Mining techniques at the proposed mine will include open-cut truck and shovel mining, and a set of one or two draglines. Emphasis will be on pit waste dumping. Due to the geometry of the deposit, mining strips of east-west orientation are considered to be suitable along the longer axis of the basin structure.

“The plant infrastructure will include an ROM pad and ROM coal delivery system.”

The initial box cut will be located in the shallowest depth to coal, the north-western end of the basin from where the overburden will be removed out of the pit.

Strip mining will progress east and southward with initial overburden removed from the pit.

Due to thickness of the seam, which is composed of several plies separated by interburdens, a selective mining method or a complete mining method in combination with a waste strategy will be required.

Mining will be carried out at 4mtpa ROM coal that will produce from 1.6mt to 2mt of product with 15% ash. On average, removal of between 30m³ and 40m³ of overburden will be required annually to meet the planned capacity.


A coal handling and preparation plant (CHPP) and facilities for rail load out will be constructed towards the south of the deposit. The CHPP will operate at a capacity of 600tph of feed and processing capacity of 4mtpa. It will operate throughout the week.

The plant infrastructure will include an ROM pad, ROM coal delivery system, coal washery module, delivery system for coal waste and clean coal, product stockpile, fuel farm and workshops.
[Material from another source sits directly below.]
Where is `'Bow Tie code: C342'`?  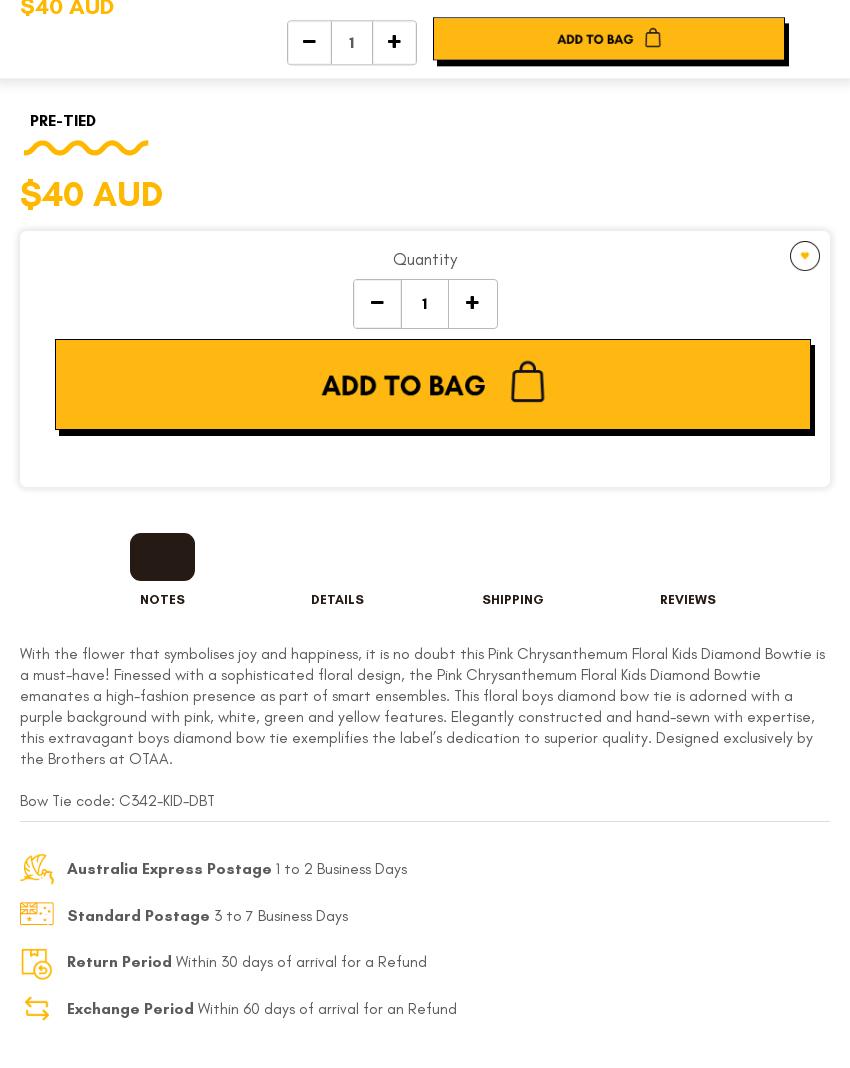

The project site will be connected to regional systems. The mine site can currently be accessed via publicly gazetted roads. The mail haul roads within the project area will be constructed along north-south to connect the mining area to the ROM pad and along east-west to connect to the several waste dumps on site. Mined coal will be delivered via the Blackwater railway system to the Gladstone port for shipping.